Management of Confirmed SFN
The skin biopsy technique is intended only to confirm a diagnosis of SFN. Unlike sural nerve biopsy, which is usually performed to identify the etiology of neuropathy (such as vasculitis, chronic inflammatory polyneurothapy, or amyloidosis), skin biopsy will seldom disclose an etiology.
In rare cases, skin biopsy may provide evidence for vasculitis or amyloidosis. However, this procedure is not able to “rule out” these possibilities, nor can the skin biopsy prove that the nerve damage is the result of trauma.
An abnormal skin biopsy should prompt a screen for known causes of SFNs (Table 2).
Despite this extensive evaluation, more than half of SFN cases will be idiopathic.7,8,14,15 The main therapeutic intervention in patients with SFN is symptomatic treatment for neuropathic pain. As noted above, standard first-line therapies (such as duloxetine, gabapentin and pregabalin combination, and gabapentin alone) have proven useful. Additional treatment options include opiates, interventional pain procedures, and even spinal cord stimulators.

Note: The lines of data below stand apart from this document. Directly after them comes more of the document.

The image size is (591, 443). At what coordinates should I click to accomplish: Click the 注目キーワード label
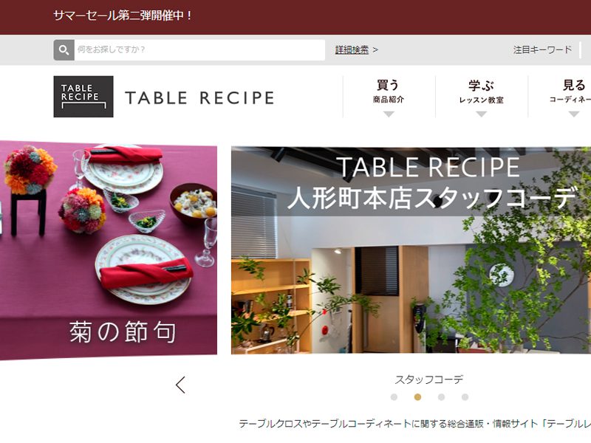542,49
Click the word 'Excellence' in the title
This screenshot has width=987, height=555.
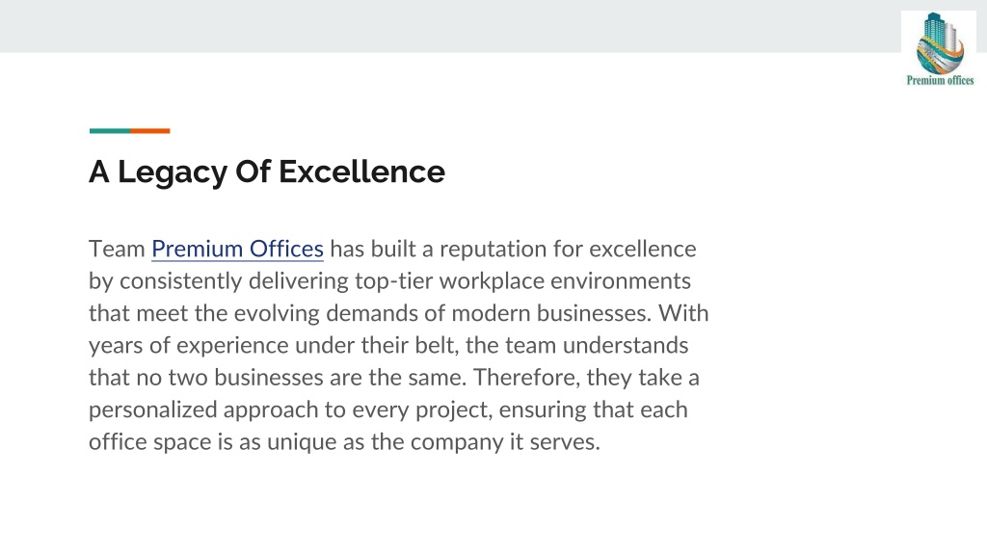[362, 172]
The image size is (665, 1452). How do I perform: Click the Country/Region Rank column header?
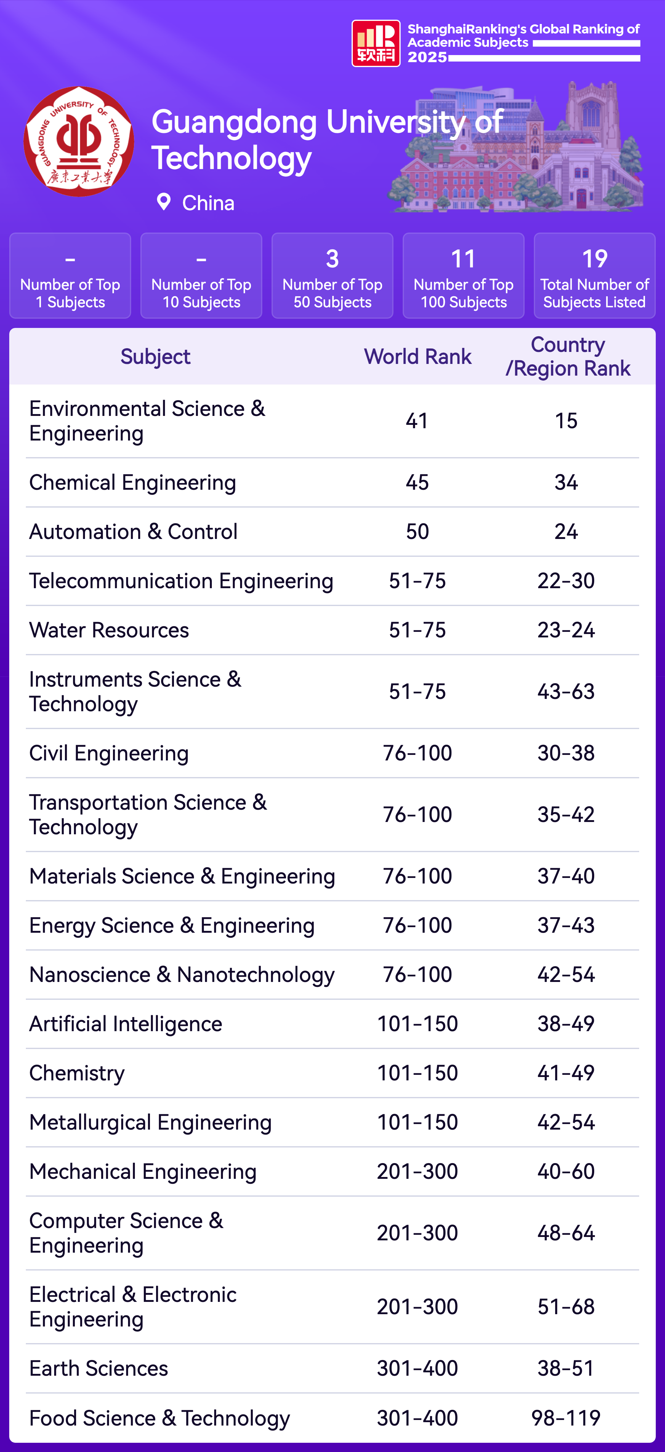pyautogui.click(x=567, y=357)
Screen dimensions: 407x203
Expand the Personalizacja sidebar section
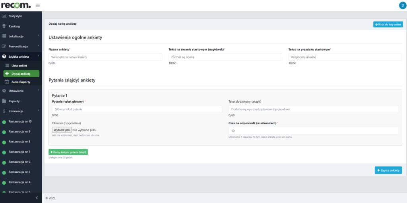21,46
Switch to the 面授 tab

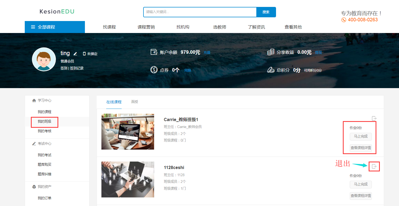(135, 102)

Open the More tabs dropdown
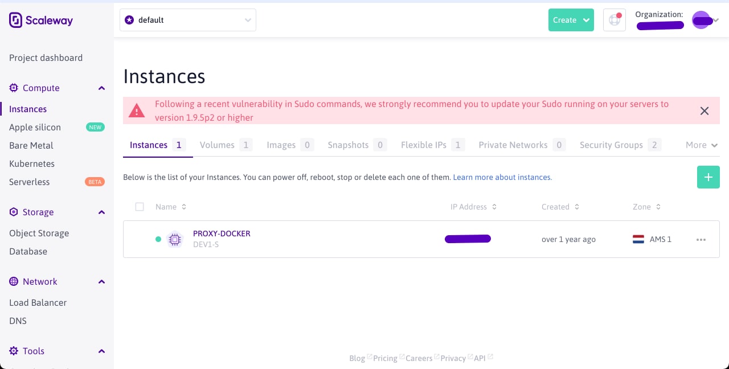click(x=702, y=145)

Making the Subjective Objective
RSD/CRPS represents a somewhat mixed patient population. Not all of these patients will have damage to their small nerves; however, there are many advantages to being able to objectively demonstrate that a patient has neuropathic injury. It helps clarify the cause for the patient’s pain. An objective diagnosis also may help in treatment choice selections, pointing toward more typical neuropathic pain medications. Being better able to define these patients may help eventually select individuals more likely to respond to interventional pain procedures. The biopsy technique is straightforward, easily learned, widely available, and relatively inexpensive. It is patient-friendly, relatively pain-free, reimbursable, and provides a high diagnostic yield. Because of the ease of obtaining skin biopsies, these tests can be repeated in order to evaluate improvement in response to a given therapy.16 Skin biopsies can easily document progression or improvement. This modality has become widely accepted in clinical trials where changes in ENFD can be seen as early as 3 to 6 months, which is much sooner than one would expect to see changes on NCS.